Stored items

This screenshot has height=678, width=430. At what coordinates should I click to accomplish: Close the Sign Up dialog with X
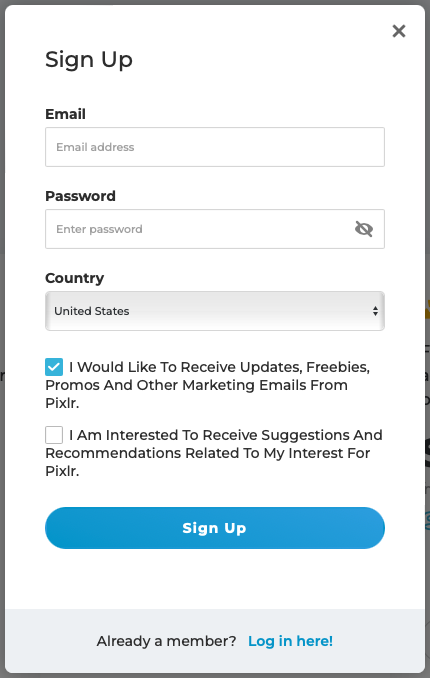coord(398,31)
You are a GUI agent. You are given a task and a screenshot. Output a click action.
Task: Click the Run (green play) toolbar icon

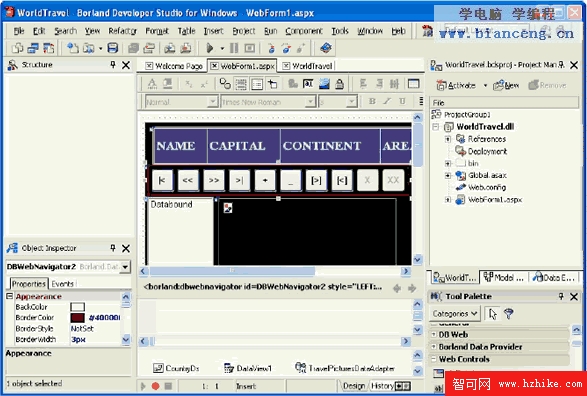tap(210, 48)
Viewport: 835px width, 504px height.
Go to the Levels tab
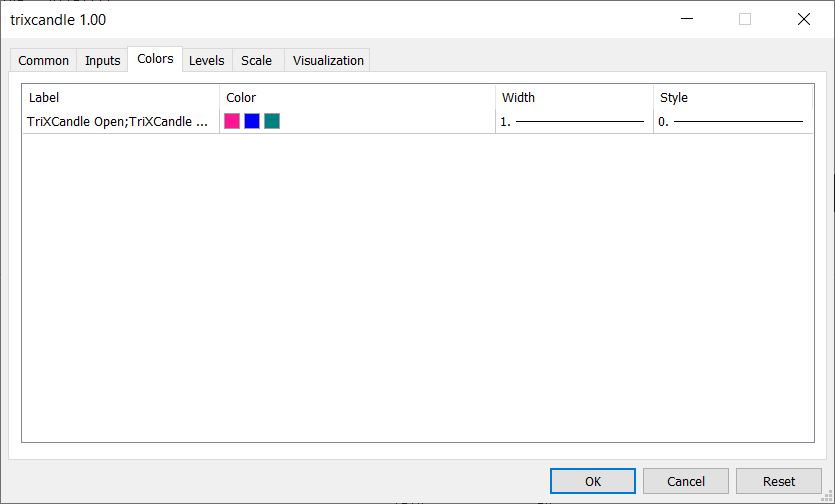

▶ _About this task_:
Hand back the exact lines from the start of the entries to the line with "Viewport: 835px width, 504px height.", both ends kept and pictures left out.

▶ _Answer box_:
This screenshot has height=678, width=430. At what coordinates should I click to accomplish: Close the Sign Up dialog with X
coord(398,31)
You are a GUI agent. You are given a task and a screenshot. Output a click action.
Task: Click the Run (green play) toolbar icon

tap(210, 48)
Viewport: 835px width, 504px height.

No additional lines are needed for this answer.